● Exercise
Below are records; say how many of their lines include the word "sociaux", giving nothing but the number.

● Materials provided

--------

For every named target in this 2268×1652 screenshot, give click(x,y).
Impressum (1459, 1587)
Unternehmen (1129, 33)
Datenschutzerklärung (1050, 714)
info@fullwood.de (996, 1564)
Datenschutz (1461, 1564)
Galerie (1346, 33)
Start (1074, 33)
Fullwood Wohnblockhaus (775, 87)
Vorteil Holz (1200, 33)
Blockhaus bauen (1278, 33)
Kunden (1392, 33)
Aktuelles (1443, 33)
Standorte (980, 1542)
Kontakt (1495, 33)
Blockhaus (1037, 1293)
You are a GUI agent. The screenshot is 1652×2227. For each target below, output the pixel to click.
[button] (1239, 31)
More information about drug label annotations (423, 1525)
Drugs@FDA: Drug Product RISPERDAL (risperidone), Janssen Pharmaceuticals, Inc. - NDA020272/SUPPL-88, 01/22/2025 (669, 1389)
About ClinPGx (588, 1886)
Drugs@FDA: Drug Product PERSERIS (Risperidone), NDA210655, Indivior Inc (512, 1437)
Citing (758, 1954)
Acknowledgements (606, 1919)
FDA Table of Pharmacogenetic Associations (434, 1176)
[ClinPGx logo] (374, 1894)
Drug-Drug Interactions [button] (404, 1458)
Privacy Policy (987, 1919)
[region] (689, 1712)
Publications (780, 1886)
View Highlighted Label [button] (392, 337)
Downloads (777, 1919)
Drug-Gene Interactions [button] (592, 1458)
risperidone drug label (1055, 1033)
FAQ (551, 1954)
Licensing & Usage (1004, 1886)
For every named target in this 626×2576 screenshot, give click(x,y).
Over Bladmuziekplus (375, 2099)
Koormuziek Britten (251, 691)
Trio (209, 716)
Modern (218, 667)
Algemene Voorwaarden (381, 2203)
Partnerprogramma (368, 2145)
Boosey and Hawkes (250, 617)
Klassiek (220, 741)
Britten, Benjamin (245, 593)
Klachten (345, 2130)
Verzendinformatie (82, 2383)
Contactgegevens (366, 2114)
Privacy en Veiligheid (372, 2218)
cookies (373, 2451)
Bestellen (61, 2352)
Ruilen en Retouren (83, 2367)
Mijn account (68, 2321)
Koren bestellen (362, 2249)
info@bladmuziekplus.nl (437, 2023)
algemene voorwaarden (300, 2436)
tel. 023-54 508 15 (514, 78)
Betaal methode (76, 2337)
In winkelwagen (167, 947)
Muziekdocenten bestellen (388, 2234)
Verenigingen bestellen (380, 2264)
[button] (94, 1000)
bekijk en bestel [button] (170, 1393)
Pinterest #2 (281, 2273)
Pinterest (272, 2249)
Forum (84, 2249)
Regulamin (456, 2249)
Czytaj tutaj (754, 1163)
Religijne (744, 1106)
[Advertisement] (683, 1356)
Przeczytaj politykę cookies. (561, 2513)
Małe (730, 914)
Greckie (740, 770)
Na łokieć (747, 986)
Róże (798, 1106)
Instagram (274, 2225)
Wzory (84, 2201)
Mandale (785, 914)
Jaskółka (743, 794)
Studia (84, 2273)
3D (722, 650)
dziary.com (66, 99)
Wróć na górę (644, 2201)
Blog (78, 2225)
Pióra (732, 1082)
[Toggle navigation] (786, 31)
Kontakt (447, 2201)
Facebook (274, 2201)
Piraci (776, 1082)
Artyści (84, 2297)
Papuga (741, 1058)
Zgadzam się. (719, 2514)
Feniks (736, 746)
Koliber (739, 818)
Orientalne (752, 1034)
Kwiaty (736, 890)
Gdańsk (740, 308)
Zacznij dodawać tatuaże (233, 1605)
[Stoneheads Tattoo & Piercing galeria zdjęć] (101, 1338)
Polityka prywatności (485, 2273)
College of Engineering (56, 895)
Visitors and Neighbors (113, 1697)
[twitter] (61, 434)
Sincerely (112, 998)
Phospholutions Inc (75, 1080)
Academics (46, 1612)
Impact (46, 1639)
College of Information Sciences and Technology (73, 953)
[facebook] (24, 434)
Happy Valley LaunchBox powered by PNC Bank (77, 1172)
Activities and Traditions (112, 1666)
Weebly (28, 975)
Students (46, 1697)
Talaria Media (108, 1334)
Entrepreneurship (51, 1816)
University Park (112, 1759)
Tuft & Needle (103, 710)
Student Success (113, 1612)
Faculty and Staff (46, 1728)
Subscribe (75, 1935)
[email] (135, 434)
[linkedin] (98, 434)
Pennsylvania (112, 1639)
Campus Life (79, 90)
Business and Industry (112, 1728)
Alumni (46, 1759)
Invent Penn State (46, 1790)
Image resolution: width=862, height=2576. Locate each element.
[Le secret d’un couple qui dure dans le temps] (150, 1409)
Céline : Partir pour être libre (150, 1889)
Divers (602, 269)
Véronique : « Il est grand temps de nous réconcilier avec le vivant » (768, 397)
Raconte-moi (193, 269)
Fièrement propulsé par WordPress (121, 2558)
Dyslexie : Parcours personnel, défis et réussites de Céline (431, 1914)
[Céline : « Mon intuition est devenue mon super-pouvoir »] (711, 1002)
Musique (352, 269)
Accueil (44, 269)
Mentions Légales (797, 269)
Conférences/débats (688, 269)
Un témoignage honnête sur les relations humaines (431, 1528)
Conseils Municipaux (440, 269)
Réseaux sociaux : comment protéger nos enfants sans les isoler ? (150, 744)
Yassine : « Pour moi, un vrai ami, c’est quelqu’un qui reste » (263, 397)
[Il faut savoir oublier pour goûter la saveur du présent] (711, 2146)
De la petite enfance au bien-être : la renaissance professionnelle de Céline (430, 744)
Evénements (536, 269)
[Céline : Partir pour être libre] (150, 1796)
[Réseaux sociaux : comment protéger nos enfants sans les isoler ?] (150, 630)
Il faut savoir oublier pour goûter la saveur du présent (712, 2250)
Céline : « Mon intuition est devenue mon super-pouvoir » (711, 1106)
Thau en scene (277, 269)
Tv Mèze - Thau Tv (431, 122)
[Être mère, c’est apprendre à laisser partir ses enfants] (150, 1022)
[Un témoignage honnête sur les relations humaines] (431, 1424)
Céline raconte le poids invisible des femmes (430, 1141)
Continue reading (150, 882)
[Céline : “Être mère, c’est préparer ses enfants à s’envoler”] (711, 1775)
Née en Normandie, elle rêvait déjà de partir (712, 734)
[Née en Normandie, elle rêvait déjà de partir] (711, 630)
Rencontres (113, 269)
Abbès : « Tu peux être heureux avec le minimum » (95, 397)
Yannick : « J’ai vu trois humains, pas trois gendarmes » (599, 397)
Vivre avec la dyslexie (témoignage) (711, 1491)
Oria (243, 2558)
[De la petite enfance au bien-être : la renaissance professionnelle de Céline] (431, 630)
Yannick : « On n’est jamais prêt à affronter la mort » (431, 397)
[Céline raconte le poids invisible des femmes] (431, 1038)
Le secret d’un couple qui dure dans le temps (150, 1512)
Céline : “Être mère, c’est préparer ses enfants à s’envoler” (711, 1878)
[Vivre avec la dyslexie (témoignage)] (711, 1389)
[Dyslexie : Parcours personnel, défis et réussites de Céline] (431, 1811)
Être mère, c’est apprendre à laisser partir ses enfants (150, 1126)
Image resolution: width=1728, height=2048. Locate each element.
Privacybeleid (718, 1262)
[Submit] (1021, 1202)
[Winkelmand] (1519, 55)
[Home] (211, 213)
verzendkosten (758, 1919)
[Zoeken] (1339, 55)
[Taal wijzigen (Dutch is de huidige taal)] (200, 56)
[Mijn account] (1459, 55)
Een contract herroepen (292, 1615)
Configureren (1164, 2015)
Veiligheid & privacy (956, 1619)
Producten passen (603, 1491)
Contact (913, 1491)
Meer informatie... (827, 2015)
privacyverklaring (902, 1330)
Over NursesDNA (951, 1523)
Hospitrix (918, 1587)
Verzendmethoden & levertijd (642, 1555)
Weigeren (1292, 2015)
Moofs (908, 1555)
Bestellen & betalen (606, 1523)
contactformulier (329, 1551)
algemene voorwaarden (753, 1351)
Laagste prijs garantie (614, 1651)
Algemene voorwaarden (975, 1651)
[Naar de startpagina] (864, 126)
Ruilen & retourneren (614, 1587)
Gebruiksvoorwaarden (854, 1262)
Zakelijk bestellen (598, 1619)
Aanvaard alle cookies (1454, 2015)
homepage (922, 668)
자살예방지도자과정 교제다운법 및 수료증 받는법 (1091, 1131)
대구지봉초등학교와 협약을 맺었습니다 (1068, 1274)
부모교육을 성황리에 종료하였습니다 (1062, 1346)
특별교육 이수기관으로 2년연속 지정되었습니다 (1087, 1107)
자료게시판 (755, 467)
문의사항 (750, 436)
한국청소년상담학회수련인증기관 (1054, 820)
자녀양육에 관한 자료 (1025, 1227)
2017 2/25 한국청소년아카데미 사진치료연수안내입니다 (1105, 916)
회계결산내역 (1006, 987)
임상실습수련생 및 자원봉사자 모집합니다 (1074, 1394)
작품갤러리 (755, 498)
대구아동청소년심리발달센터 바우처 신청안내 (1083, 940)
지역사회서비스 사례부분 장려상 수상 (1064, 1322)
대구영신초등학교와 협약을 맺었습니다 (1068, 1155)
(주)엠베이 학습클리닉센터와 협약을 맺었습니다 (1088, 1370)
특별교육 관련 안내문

--------

● The completed task
2